Pedal magnetic resonance scanning showing location of the dorsalis pedis artery (arrow, a) and compression of the artery by the extensor hallucis tendon (arrow, b)
Discussion
While dorsalis pedis artery entrapment has recently been described in the literature as a cause of atypical foot claudication, 5 there has been no prior documentation of compression of this artery causing embolization and BTS. The dorsalis pedis artery is the continuation of the anterior tibial artery and runs across the tibial side of the dorsum of the ankle joint into the first intermetatarsal space, where it divides into two branches: the first dorsal metatarsal artery and the deep plantar artery which contributes to the plantar arch. The artery is accompanied by two veins, as well as the extensor hallucis longus tendon on the tibial side and the first tendon of extensor digitorum longus and the deep peroneal nerve on the fibular side. It is crossed near its termination by the extensor hallusis brevis tendon, and compression against the navicular bone allows palpation of the dorsalis pedis pulse, often used as an assessment of the presence or absence of peripheral vascular disease.

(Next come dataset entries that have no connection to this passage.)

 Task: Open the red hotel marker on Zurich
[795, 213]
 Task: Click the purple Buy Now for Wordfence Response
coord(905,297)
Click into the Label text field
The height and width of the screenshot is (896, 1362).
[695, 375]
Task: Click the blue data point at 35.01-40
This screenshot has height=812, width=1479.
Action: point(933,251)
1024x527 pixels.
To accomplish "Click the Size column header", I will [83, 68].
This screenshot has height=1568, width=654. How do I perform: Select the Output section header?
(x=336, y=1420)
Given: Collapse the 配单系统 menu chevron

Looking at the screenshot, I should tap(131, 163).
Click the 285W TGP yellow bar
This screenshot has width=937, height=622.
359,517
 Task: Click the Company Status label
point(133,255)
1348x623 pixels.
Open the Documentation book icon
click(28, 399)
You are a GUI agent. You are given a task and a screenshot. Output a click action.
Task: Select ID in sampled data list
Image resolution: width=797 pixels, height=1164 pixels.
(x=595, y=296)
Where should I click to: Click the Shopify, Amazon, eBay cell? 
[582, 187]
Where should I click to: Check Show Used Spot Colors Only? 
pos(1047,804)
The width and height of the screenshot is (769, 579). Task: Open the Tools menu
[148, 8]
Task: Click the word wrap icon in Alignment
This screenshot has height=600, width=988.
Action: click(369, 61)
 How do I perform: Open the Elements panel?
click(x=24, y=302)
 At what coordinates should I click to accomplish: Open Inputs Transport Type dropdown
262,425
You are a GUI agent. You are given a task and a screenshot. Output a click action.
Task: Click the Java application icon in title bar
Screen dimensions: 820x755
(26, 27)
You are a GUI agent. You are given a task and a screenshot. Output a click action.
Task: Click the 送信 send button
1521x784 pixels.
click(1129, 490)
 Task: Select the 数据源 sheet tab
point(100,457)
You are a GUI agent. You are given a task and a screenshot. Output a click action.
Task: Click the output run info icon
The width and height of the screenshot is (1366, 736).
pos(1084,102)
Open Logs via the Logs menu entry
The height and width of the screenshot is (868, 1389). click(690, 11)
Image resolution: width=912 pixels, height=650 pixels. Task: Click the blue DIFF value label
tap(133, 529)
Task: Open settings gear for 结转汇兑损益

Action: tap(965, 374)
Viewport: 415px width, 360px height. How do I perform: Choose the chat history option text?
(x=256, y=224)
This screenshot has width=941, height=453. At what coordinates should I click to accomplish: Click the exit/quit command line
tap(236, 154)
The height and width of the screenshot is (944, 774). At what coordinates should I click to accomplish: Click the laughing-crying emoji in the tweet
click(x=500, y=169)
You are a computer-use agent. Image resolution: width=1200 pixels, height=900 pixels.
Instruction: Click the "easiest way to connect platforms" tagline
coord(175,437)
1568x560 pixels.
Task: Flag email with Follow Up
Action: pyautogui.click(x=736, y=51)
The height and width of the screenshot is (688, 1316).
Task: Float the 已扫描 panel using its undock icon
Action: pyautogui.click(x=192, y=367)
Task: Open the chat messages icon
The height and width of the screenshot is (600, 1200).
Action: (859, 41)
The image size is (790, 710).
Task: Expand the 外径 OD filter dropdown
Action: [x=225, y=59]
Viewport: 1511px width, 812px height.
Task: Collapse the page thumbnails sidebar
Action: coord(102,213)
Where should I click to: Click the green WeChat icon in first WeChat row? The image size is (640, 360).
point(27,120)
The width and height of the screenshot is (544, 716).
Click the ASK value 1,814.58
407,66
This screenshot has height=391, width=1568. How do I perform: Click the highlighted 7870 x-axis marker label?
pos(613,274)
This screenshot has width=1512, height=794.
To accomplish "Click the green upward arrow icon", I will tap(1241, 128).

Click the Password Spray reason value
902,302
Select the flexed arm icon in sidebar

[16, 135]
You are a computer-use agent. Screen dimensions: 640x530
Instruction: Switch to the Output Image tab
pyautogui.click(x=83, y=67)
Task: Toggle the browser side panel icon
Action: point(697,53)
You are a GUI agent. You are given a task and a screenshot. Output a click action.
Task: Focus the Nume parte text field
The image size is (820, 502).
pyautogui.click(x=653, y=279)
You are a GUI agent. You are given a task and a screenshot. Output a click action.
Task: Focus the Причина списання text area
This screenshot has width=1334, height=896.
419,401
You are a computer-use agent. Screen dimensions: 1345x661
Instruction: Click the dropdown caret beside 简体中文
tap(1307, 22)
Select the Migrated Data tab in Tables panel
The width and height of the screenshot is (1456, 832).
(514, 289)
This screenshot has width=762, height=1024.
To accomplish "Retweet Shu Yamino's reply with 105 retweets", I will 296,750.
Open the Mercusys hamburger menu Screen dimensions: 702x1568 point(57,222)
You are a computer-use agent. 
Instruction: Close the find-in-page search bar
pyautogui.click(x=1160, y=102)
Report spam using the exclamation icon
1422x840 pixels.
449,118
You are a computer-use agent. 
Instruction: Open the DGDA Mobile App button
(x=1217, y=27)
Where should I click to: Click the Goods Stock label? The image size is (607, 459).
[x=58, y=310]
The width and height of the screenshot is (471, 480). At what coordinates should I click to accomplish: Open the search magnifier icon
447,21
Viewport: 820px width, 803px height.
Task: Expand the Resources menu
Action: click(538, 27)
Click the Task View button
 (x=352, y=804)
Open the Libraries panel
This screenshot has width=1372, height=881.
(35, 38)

The extensor hallucis brevis tendon, often considered to be the medial extension of the extensor digitorum brevis, arises from the superolateral surface of the calcaneus and inserts into the dorsum of the base of proximal phalanx of the hallux, where it acts to extend the great toe. In our patient, the extensor hallucis brevis tendon crossed the dorsalis pedis arteiy more proximally than is usually described (prior to division of the vessel) and showed abnormal tethering to the intermediate cuneiform bone. As in the case described by Weichman et al., 5 these combined abnormalities resulted in an inability to ‘displace the artery to the plantar surface of the foot’ and subsequent compression. We believe that this compression and vessel narrowing resulted in thrombosis and microembolization to the digital arteries. No other source of peripheral embolization or possible cause of BTS was demonstrated in this patient, and although impossible to determine without doubt, we hypothesize that this aberration in foot anatomy was the likely source of emboli, resulting in impaired blood flow, discoloration and tenderness. Although a tendon release procedure would be technically possible and we believe would permanently prevent the return of symptoms, our patient has currently opted for conservative management and has remained stable on dual antiplatelet therapy. In summary, this case presents a novel but important cause of BTS for which surgical intervention in the form of tendon release may be indicated. This diagnosis should be considered when other causes of BTS have been excluded and it is hoped that future case literature will help determine the optimum management of these patients.